As you will note, the MDF is short and contains 9 questions. Beyond the material name and type (first two questions), the form includes the following questions:
Q 3 - Statement of developer/s, who were involved in generating the material. It is important to identify non-WIS developers affiliated with another institution and state their relative contribution to the development of the material (in percentage, Q 6). The reason for the latter being that the material is thus joint to Yeda and the other institution/s. Accordingly, commercialization activities should be coordinated and agreed upon in advance between the two (or more) parties owning the material. Such coordination is documented via an Inter-Institutional Agreement (IIA), signing of which is a pre-requisite to Yeda attempting to commercialize the material.
Q 4 addresses public disclosures. The question is relevant in the event that Yeda wishes to consider protecting the material by a patent application or use it as confidential know how, in which case prior disclosure unfortunately bars the ability to file a patent application in most countries due to novelty considerations, or use as know-how. For more information re novelty, please see (link to the 5 page explanatory document).
Q 5 addresses funding sources.
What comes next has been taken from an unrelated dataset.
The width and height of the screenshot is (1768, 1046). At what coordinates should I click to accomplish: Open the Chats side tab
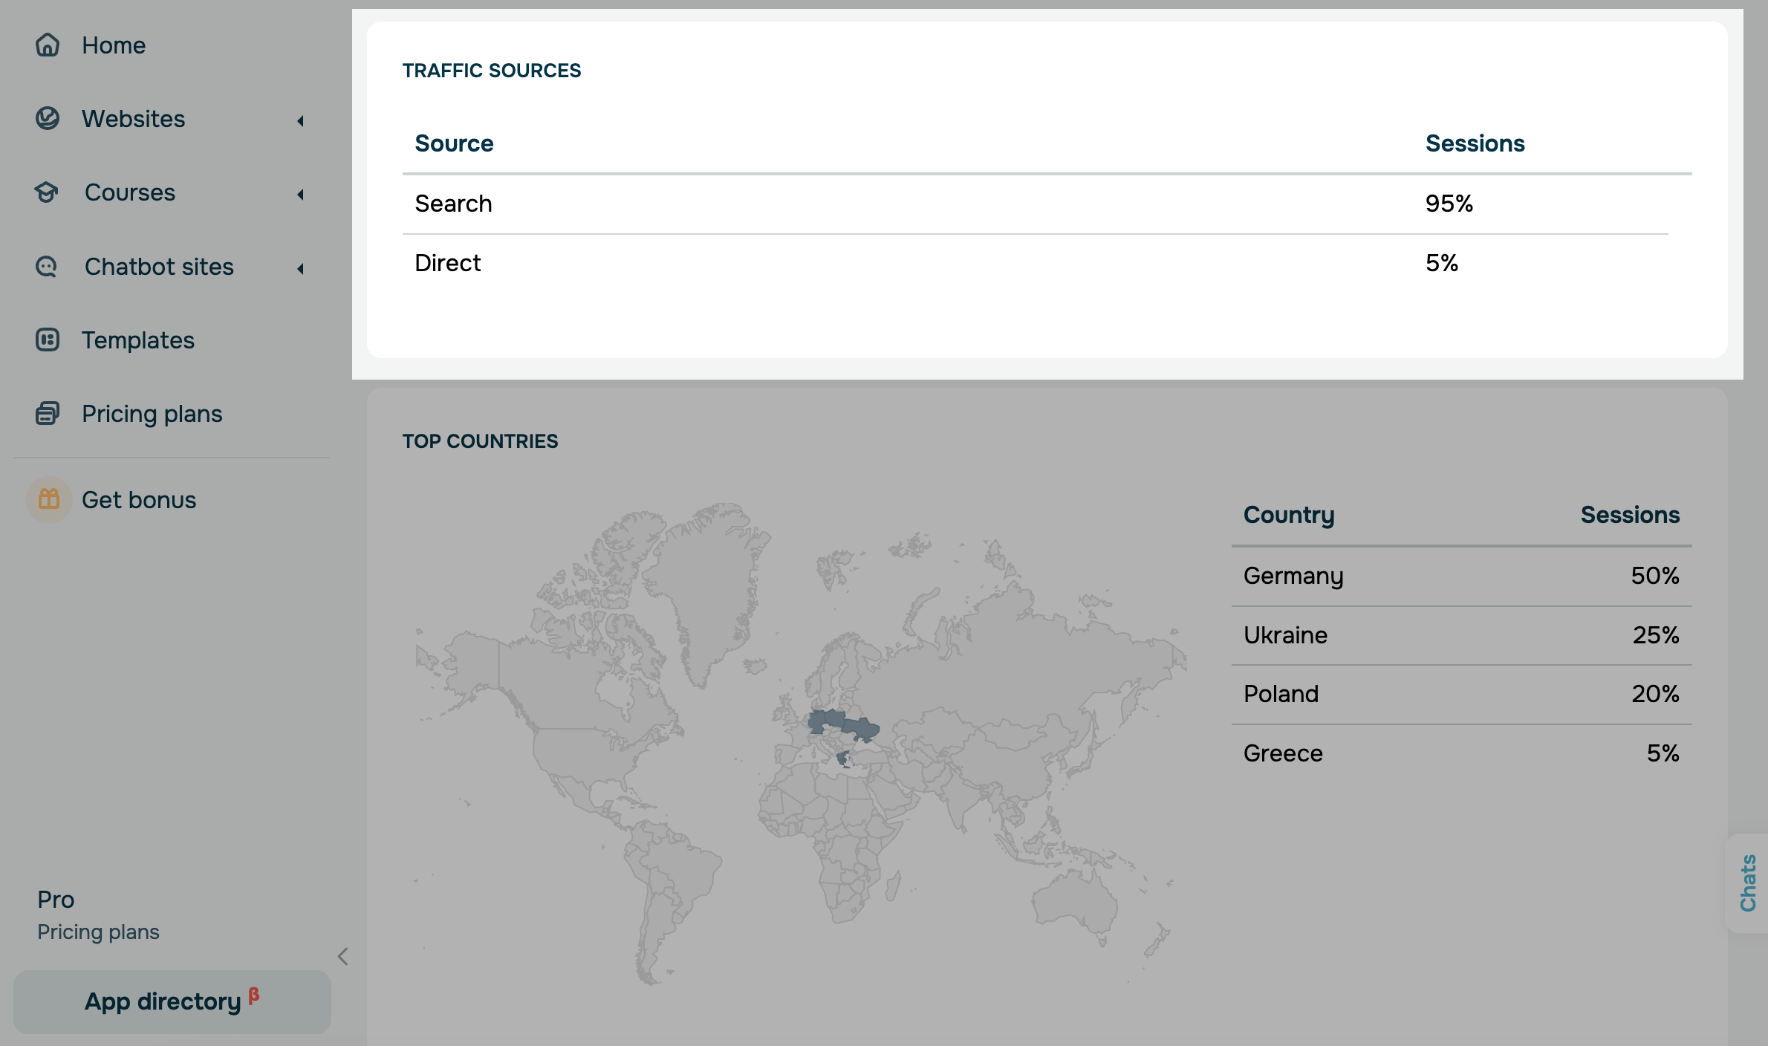tap(1747, 883)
While most funding agencies are benign, or have manageable IP policies, some pose more difficult conditions (such as that IP generated with their funding is owned by the funding agency, considerable percentage of any future proceeds generated based upon said IP is to be transferred to the agency etc.). Accordingly, Yeda should be informed in advance of any funding received, as it may be crucial to the decision if to file a patent application. For more information re the policies of some common funding agencies, please see Intellectual Property Policies of Common Funding Agencies at the following link: http://www1.weizmann.ac.il/vptt/iproperty.html.
Q 7 addresses past sharing of the disclosed material with other institutes and/or commercial entities. This information has bearing on the current availability of the material to other entities and accordingly, Yeda’s ability to commercialize the material, e.g., exclusively. Naturally, if the material was transferred under a Material Transfer Agreement, Yeda’s control and rights in the material are better secured.
Q 8 addresses materials received under a Material Transfer Agreement (MTA) from a third party, as the latter normally has IP related clauses. These clauses may have bearing on Yeda’s rights in the material disclosed, which may originate from a third party’s material. Accordingly, Yeda has to examine the MTA, if exists, in order to verify its rights as the material owner and/or its obligations to the third party, which may limit our ability to commercialize the material.
Q 9 addresses the use of the Celera database in generating the material, as the WIS agreement with Celera has IP related clauses, which may limit our ability to commercialize the material.